君の隣だから、笑顔。〜あまのじゃく男子は、いつもイジワル〜
さっきよりもずっと急いで走って、何とかチャイムがなり終わるまでに席に落ち着くことが出来た。

挨拶をする、と前に出て来た生徒会長は、聞いていた通り中々のイケメンだった。
彼が舞台に出てきた瞬間、周りの女子達が、きゃあきゃあと黄色い悲鳴を上げた。

みんなが一斉に前髪を整えだして、男子が「こえぇ」とつぶやき、女子に睨まれていた。ちょっと笑ったら、私まで睨まれちゃった。

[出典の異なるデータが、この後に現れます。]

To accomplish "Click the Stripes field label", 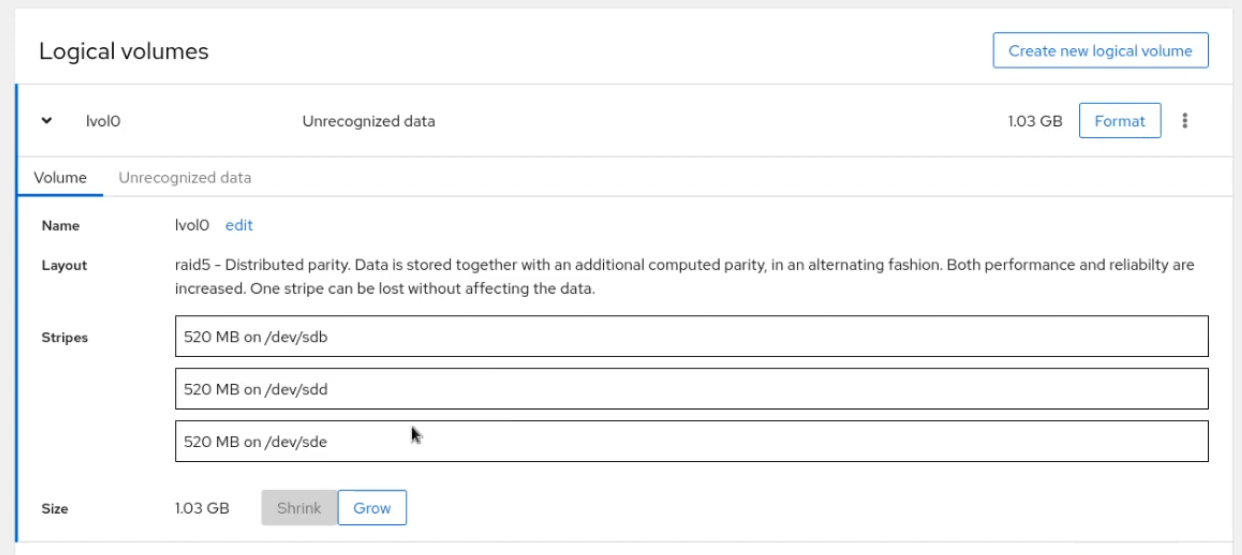I will coord(64,338).
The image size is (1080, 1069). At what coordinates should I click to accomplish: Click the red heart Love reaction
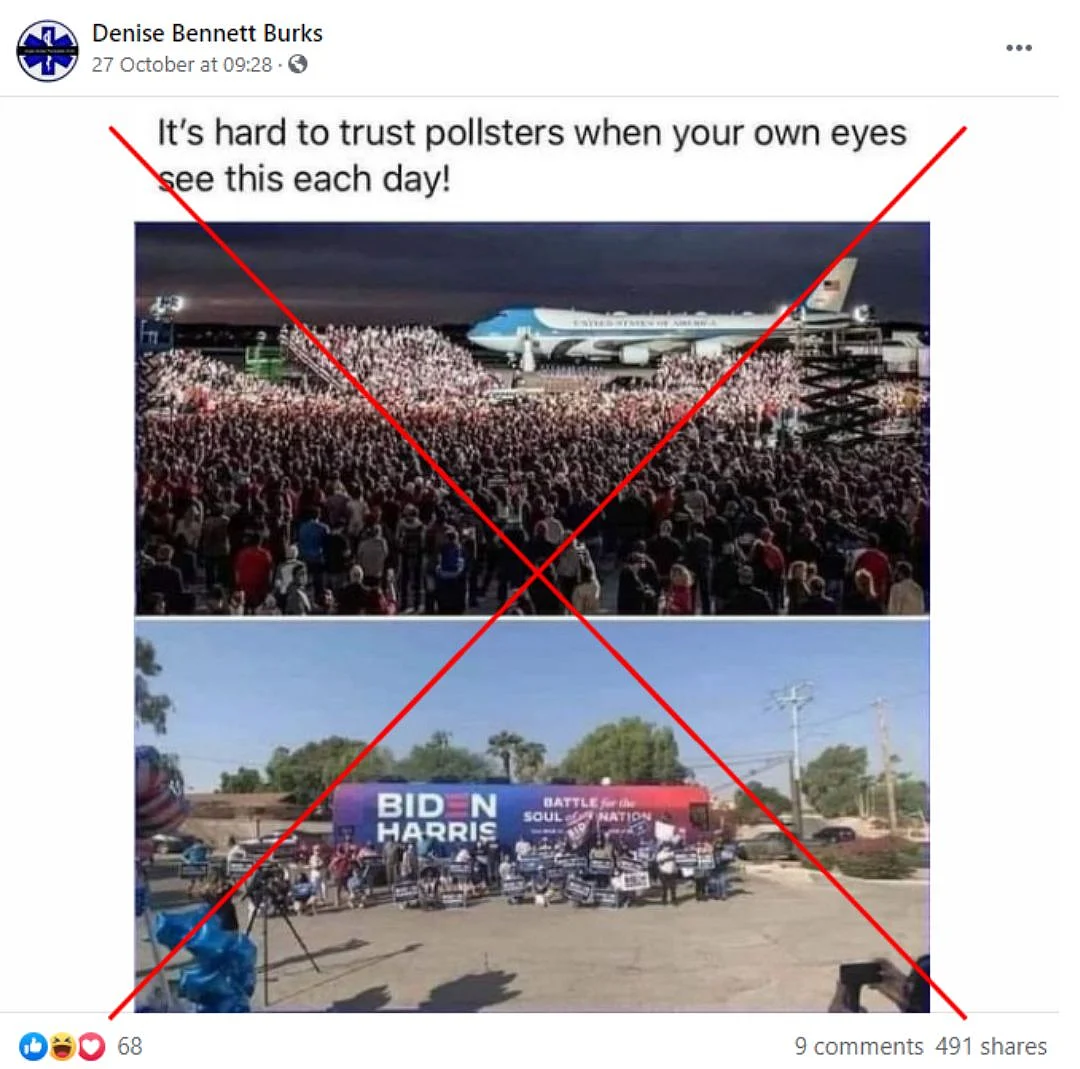(92, 1046)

その後、話が長いと有名な校長先生の、新入生への挨拶とやらいうものを聞いて、みんながあくびをしだした頃。

「次は、新入生代表、瀬凪希壱くん」

司会の人の声がマイク越しに響いて、やる気のないまばらな拍手が響いた。
それでもまだ集中力を保っていた私は、重い瞼をこじ開けて舞台を見ていた。

……って?!
舞台に現れた人物を見て、私は目をむいた。

「新入生代表に選ばれました、瀬凪希壱です。この度は……」

ーーだって、この人!

さっきの、失礼な男子じゃない! 新入生代表だったの?

瀬凪は、手元にある紙を見ながら、スラスラと文言を読み上げていく。
なんだか悔しいけど、こんな場で緊張せずに文を読めるのは素直にすごいと思う。

「……というわけで、みなさん楽しい学校生活を送りましょう。…1年1組10番、瀬凪希壱」

いっ、い、1組ですって?!
私は口をパクパクさせた。まさかの同じクラス……。絶対気まずいじゃない。